What I expect as a user, is to be able to load heavy apps at any time.
Currently, nothing big in memory is opened, but still there is no free RAM (less than 350 MB available), and the pagefile size is 5147 MB.

Windows fails to use and clean up the RAM, and swaps heavily (and look at the hard faults /s !).

Tell me now, how cool is that ? W7 does manage to be fast when I first start the PC (and only 1.5GB RAM is used), but in this case if I want to launch Chrome, instead of loading the program in 1 second, it takes a lot more !

orev said...

The bulk of your argument seems to be that you are using an "industry standard" test, and point to its longevity as proof of accuracy. The companies you have mentioned are not exactly well known for being nimble in the face of change (just like any large corporation). It's certainly within the realm of possibility that the test you are using has not been updated to work with Vista and Win7 (and this is likely given the test's age).

Given that most large companies have avoided deploying Vista, and are only now starting with Win7, it adds further fuel to the argument that this test is probably out of date, as they would have no reason to update a test for an OS that is not widely deployed in their environments.

You have now made 3 posts which are basically arguing against the entire Internet that you are right and everyone else is wrong. Do you really think that out of all of the smart people out there (none that I've seen yet defending your position), you are the smartest?

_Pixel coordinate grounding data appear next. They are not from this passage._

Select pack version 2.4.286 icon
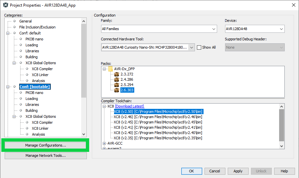(x=116, y=79)
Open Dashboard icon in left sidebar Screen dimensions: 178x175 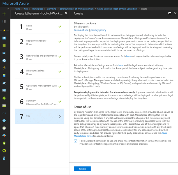click(x=4, y=38)
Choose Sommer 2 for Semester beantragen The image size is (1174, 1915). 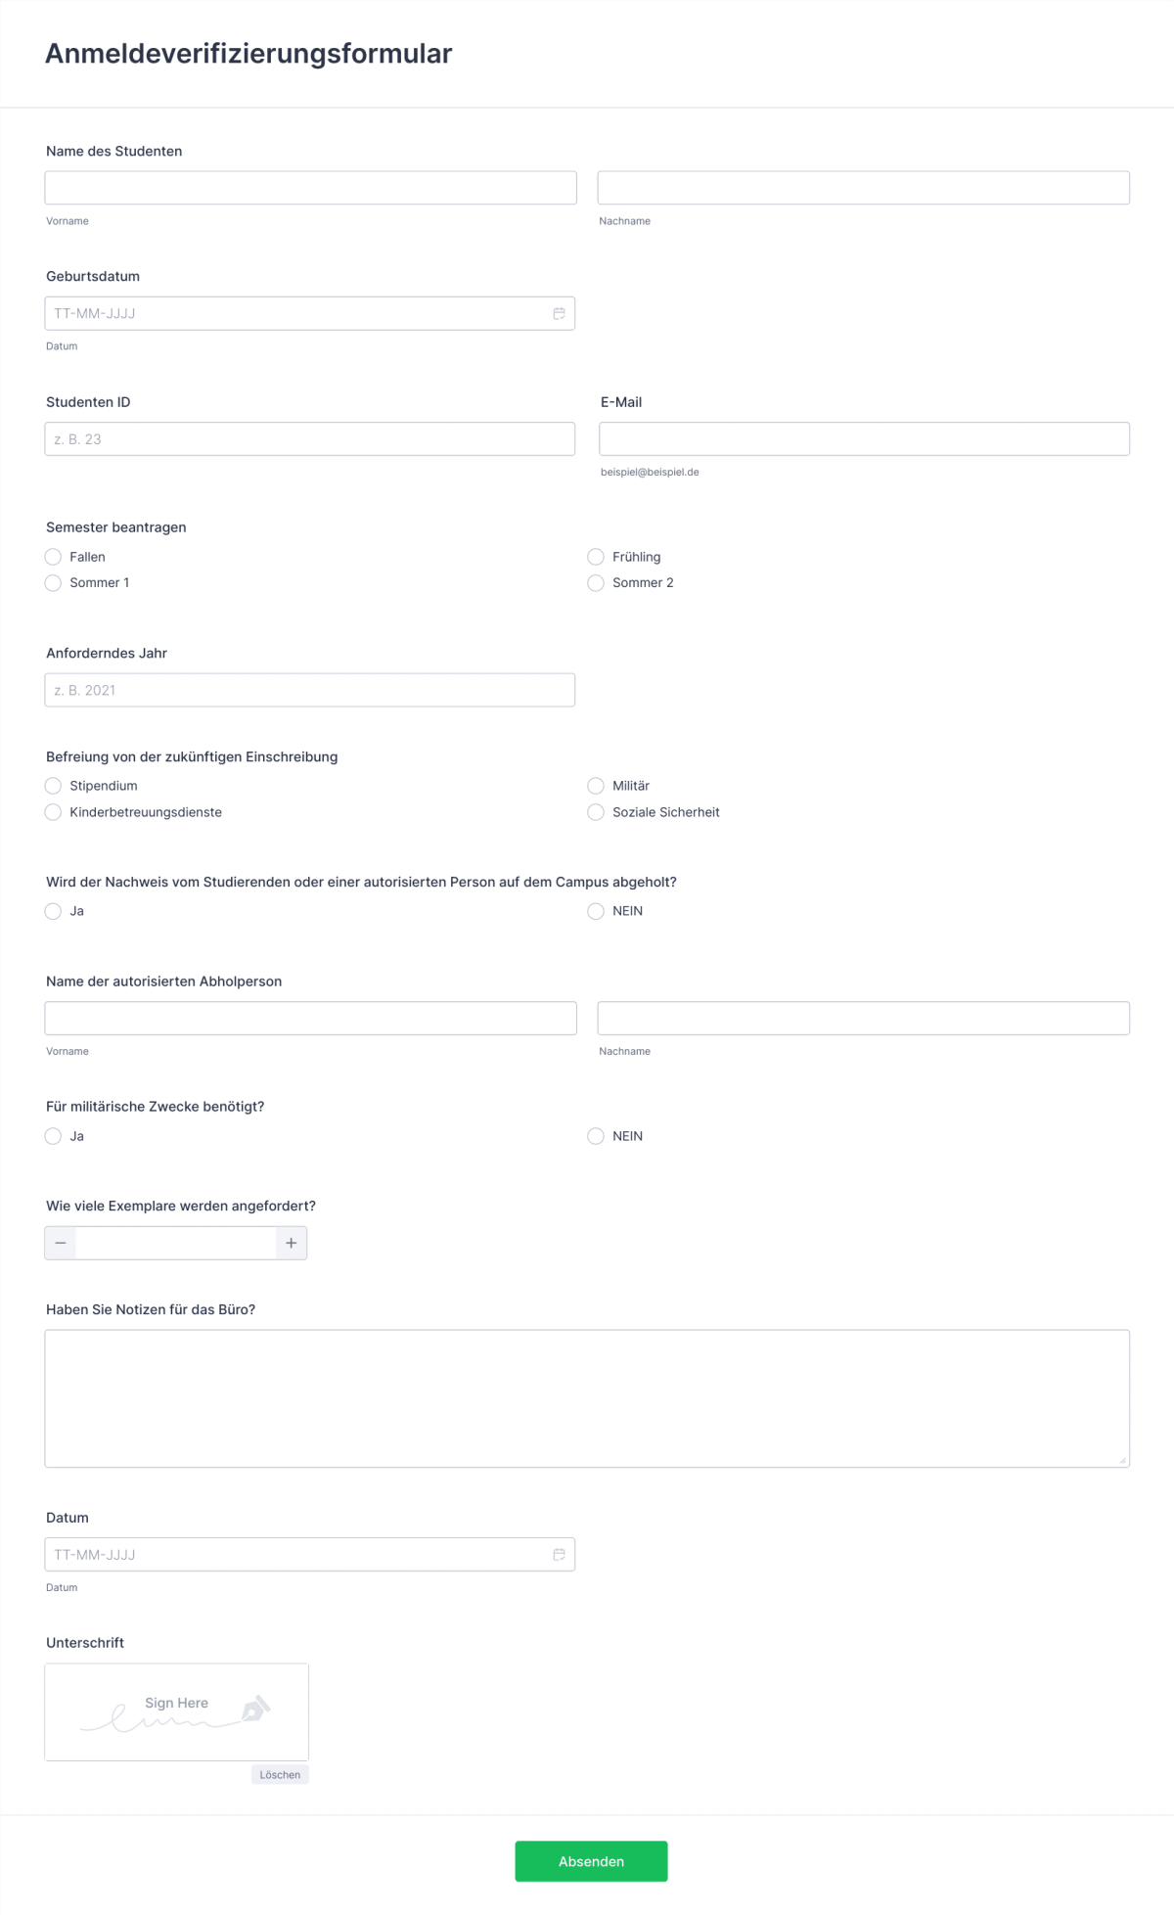click(596, 582)
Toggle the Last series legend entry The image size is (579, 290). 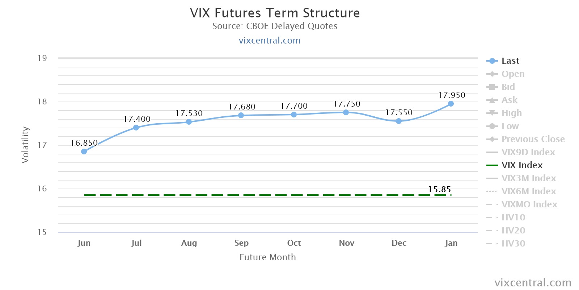point(510,61)
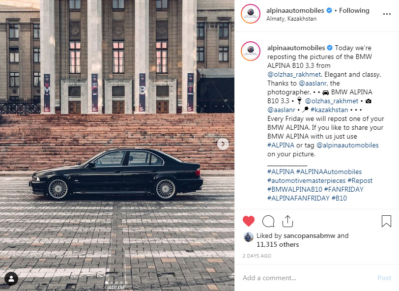This screenshot has height=291, width=399.
Task: Share the post via share icon
Action: [x=287, y=221]
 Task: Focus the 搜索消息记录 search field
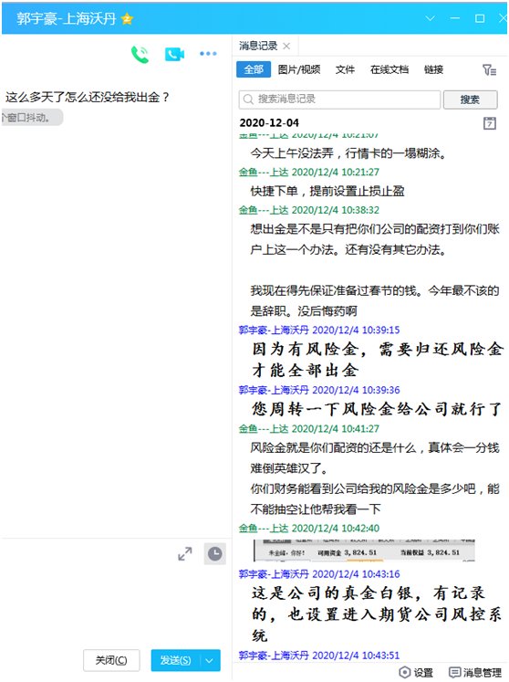click(x=339, y=100)
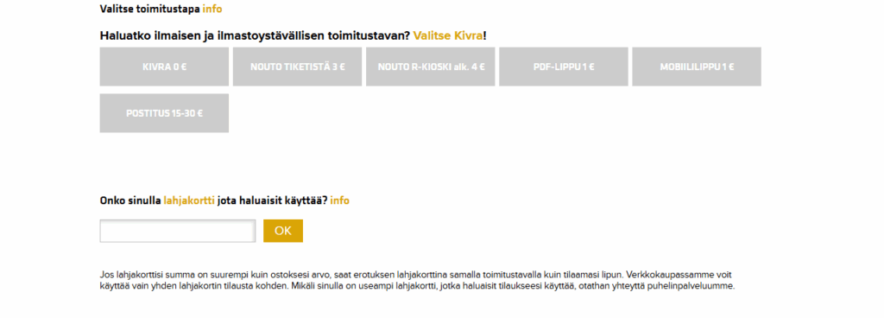The width and height of the screenshot is (884, 318).
Task: Click the Valitse toimitustapa heading text
Action: (150, 9)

Given the overwhelming outcry against these results, any astute person would at least take a step back and consider the arguments. You should try some tests on your own, using multiple tools and testing methods, and see how many of them corroborate each other. Take a look at the SysInternals Process Explorer, which was written by a guy so smart about this stuff that Microsoft hired him to fix all of the internals of Windows. If, after all of that, you still have a valid point, then more power to you. However, your current stance of digging in and claiming to be right with no further data or testing just makes you look foolish.

BlakeyRat said...

This blog entry might explain your methodology in-depth (although it really doesn't, it's mostly marketing-ese)... it still doesn't even come close to addressing the main point everybody's complaining about:

YOUR METHODS DO NOT WORK IN VISTA OR WINDOWS 7.

They don't take into-account Superfetch, most importantly. And as a results, your "alarming" blog post about Windows 7 memory usage is, quite frankly, nothing more than wrong piled on top of incorrect riding in a failboat.

You should immediately add a correction to your original blog post. Then you should seek out every tech-ignorant journalist that re-published your wrong data without questioning it, and ask that they issue the same correction. Then you should publicly apologize to Microsoft.

That's the only way you can dig yourself out of this well.

(BTW, are we supposed to be impressed that ex-Intel engineers worked on it? What do Intel engineers know about Windows memory caching technologies? Might as well ask them about transmission replacements in a '96 Buick while you're at it.)

Unknown said...

This whole blog and methodology should be dissed as an opinion. While self-proclaming "the best", "no one else ...", etc. can be arrogant, but the blogger is entitled to his opinion. We don't have to listen. This is almost like, well, "my chili tastes better than everyone else's."

For memory index, the use of memory\\page input\sec may be insufficient. Why not look at the whole page scan rate?

@BlakeyRat ... don't worry about that "Intel engineer's' ..." now. As we learned, it's probably just one ex-Intel contractor. We don't know for sure, but it's possible :)